I difficili rapporti  Usa-Messico tra narcotraffico e migrazioni

di Piero Innocenti

Il Messico ha indici di mortalità e vita media simili a quelli statunitensi anche se una parte non trascurabile dei suoi abitanti vive ancora una situazione di povertà, analfabetismo e arretratezza. La miseria e gli alti tassi di mortalità alimentano l’emigrazione, legale e illegale, verso gli USA. Paese a fortissima componente rurale, il Messico si è rapidamente industrializzato e urbanizzato da più di mezzo secolo, a seguito dello sfruttamento delle risorse minerarie e grazie alla vicinanza con gli USA, economicamente molto stimolante. Da questi ha mutuato anche il modello costituzionale: è una Repubblica federale di tipo presidenziale e dal giugno 2024 Claudia Sheinbaum, esponente della sinistra, è stata la prima donna ad essere eletta presidente  del Messico.

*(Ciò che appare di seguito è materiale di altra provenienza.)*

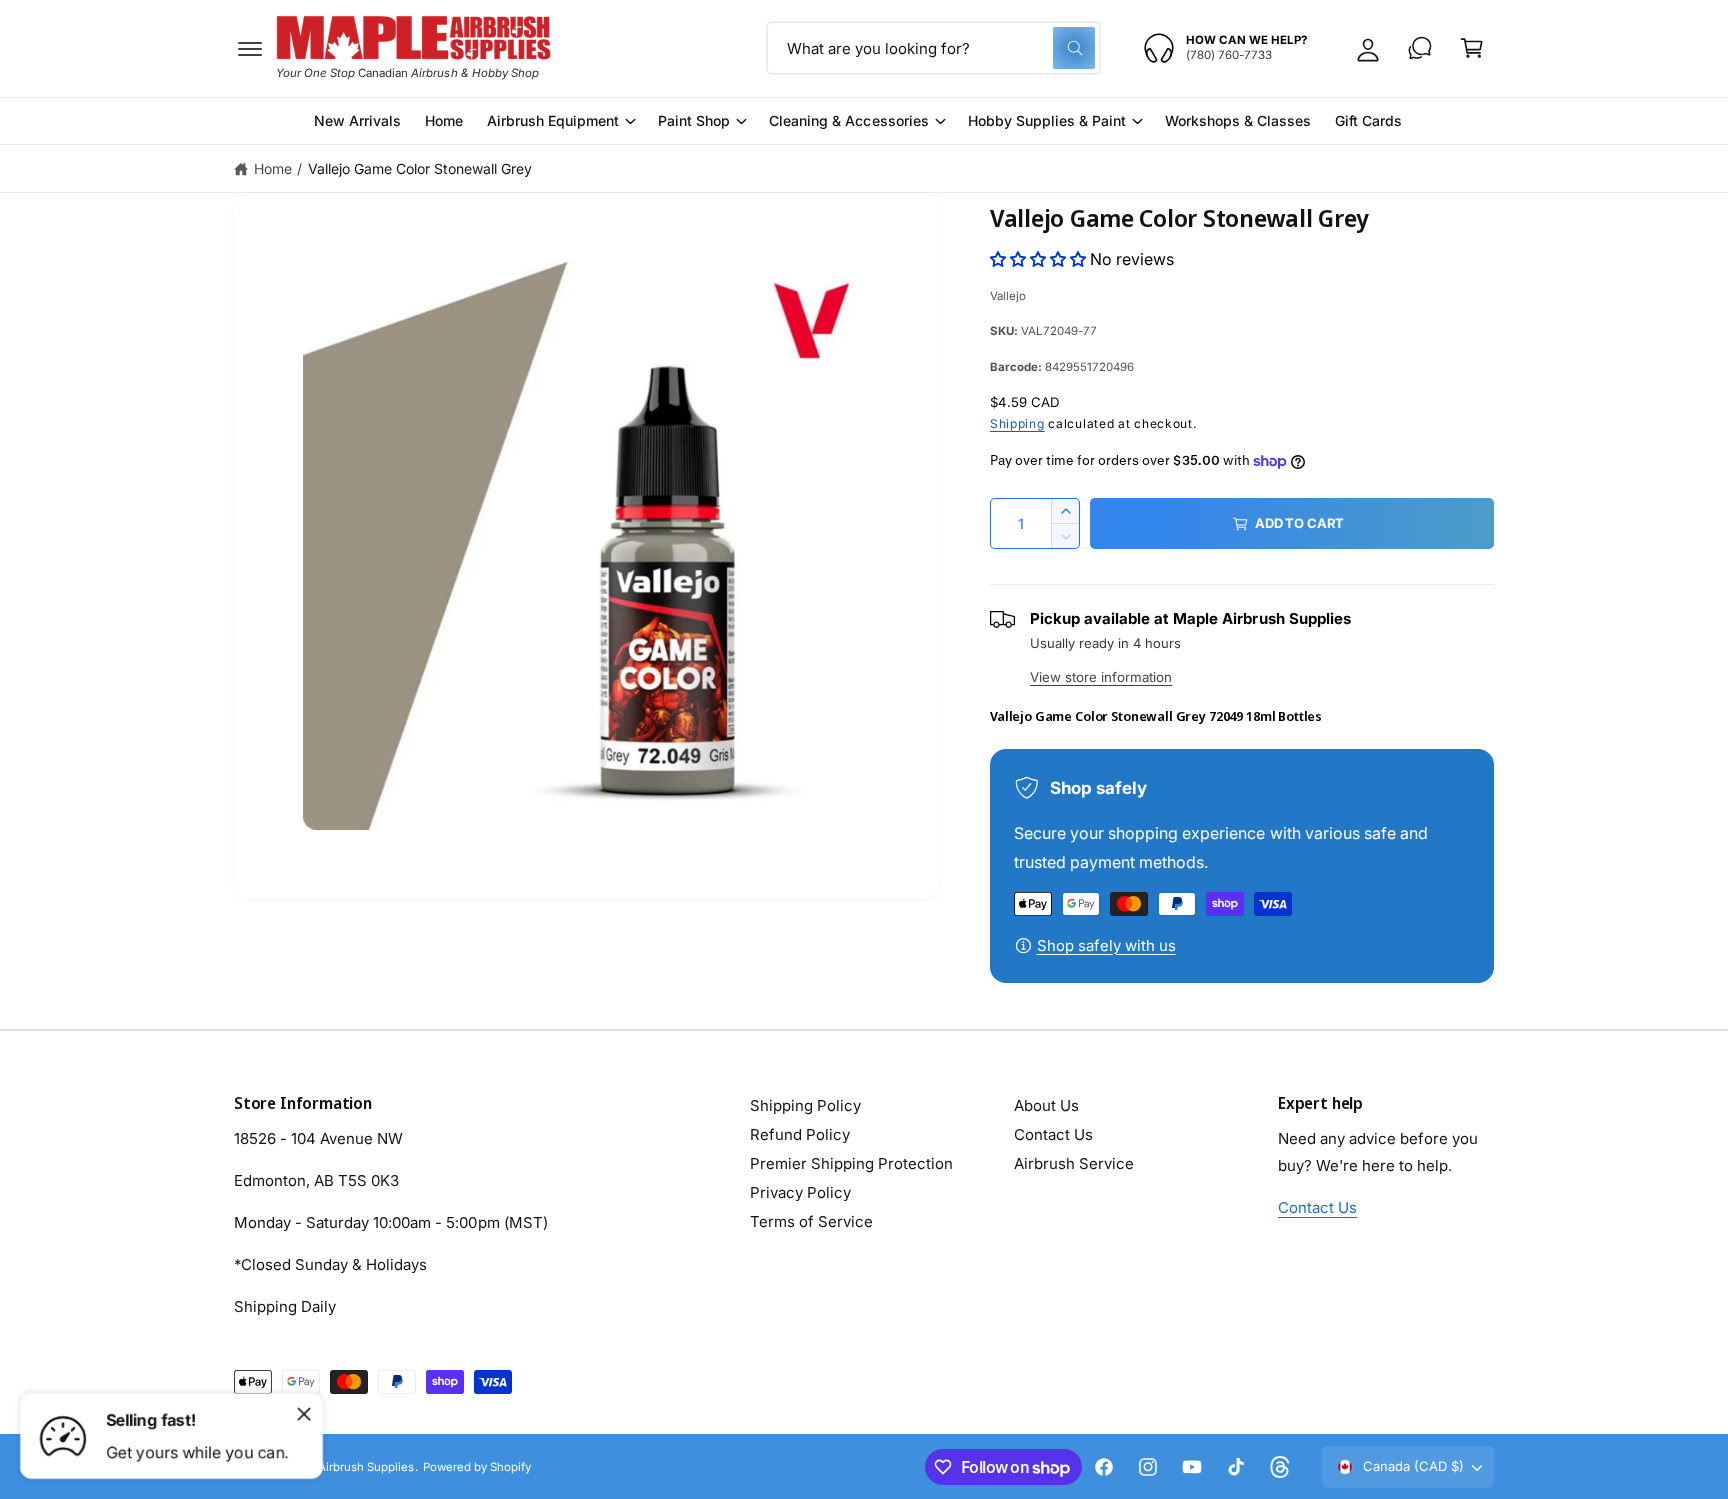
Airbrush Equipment (553, 120)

Durante la campagna elettorale le organizzazioni di narcotrafficanti hanno fatto di tutto per assicurare la vittoria dei loro i preferiti con il bilancio, secondo i dati ufficiali, di ben 26 candidati assassinati. La mancanza di alternativa politica che ha caratterizzato la storia del paese per decenni, ha portato al logorio della classe dirigente che è risultata coinvolta, in passato, in ambigui rapporti con il crimine organizzato, e  corrotta dai capitali derivanti dal narcotraffico tanto che si è spesso parlato di narcocrazia.
 Le prime organizzazioni di narcotrafficanti messicani risalgono agli anni Cinquanta del secolo scorso. Furono, per ironia della sorte, proprio gli americani che incentivarono, in Messico, la coltivazione del papaver somniferum, da cui si estrae la morfina, base per l’eroina. Durante la seconda guerra mondiale, infatti, le riserve di morfina e di eroina, usate per i feriti come anestetico, si erano assottigliate paurosamente. La necessità di sopperire a questo fabbisogno indusse gli USA a cercare, tra i vicini e gli alleati, territori adatti a questa coltivazione. Così nei dipartimenti messicani di Sinaloa, Durango e Sonora, sotto la direzione di esperti cinesi, furono impiantate coltivazioni di papavero da oppio. Nel municipio di Baderaguato, in Sinaloa, doveva nascere una delle prime bande dedite al narcotraffico, tra l’altro capeggiata da una donna, Manuela Caro, che è considerata anche la pioniera del traffico di droga via aerea. Fece, infatti, costruire varie piste di atterraggio, utilizzate dal socio statunitense Meyer Lansky. Il tramonto della “famiglia” di Manuela Caro, conseguente al suo arresto e alla morte avvenuta nel 1978 nel carcere di Culiacan, favorì la nascita e l’emergere di altri gruppi tra cui quello attivo a Guadalayara, facente capo ad Alberto Sicilia Falcon, cubano di nascita ma di origini italiane. Non potevano mancare esponenti di Cosa Nostra che in Messico facevano capo al siciliano “Pino”, ossia Giuseppe Catania. Personaggio che era riuscito a guadagnarsi una buona posizione sociale tanto che non era difficile vederlo praticare equitazione con le alte gerarchie militari del paese.
 Negli anni seguenti sono nati altri cartelli della droga tra cui quello del Golfo ( detto anche di Matamoro, dal nome della città, alla frontiera del Texas), di Tijuana, di Guadalajara, assumendo un ruolo di primaria importanza quali broker mondiali della cocaina prodotta nei Paesi andini. L’attuale panorama in Messico registra contrasti tra il cartello “Jalisco Nueva Generacion” (CNG) che traffica prevalentemente in metamfetamine e fentanyl e il “cartello di Sinaloa” storicamente dominante ai quali si aggiungono i Los Zetas, la Familia Michoacana , i Cavalieri Templari, i Beltran Leyva ed altri minori.
 L’espansione dei gruppi criminali messicani è consolidata da anni in tutto il continente americano e Canada e Usa sono i due mercati privilegiati per i vari tipi di droghe prodotte o gestite in Messico. La permeabile frontiera a Sud e l’enorme flusso di migranti regolari e irregolari che giornalmente si muove verso il Nord, agevola il traffico delle droghe.
In questo contesto va inquadrato il tema scottante delle  “deportazioni” di massa delle persone migranti senza documenti ( in maggioranza latinos, tra cui alcuni milioni di messicani), minacciate dal presidente Trump ed attuate sin dai primissimi giorni del suo mandato ( oltre 6mila in un mese, ma con Obama presidente, nel 2012, si raggiunse il picco massimo di 409.849 deportati).  Il flusso di persone tra i due paesi è diventato naturale per lavorare da quando, nel 1848, il Messico, firmando un trattato di pace, ha perso i territori di Texas, Nuovo Messico e Alta California cedendoli agli Usa. Senza contare le ondate migratorie legate all’aumento della domanda di manodopera negli Usa, in particolare nei settori dell’agricoltura, dell’edilizia e dei servizi.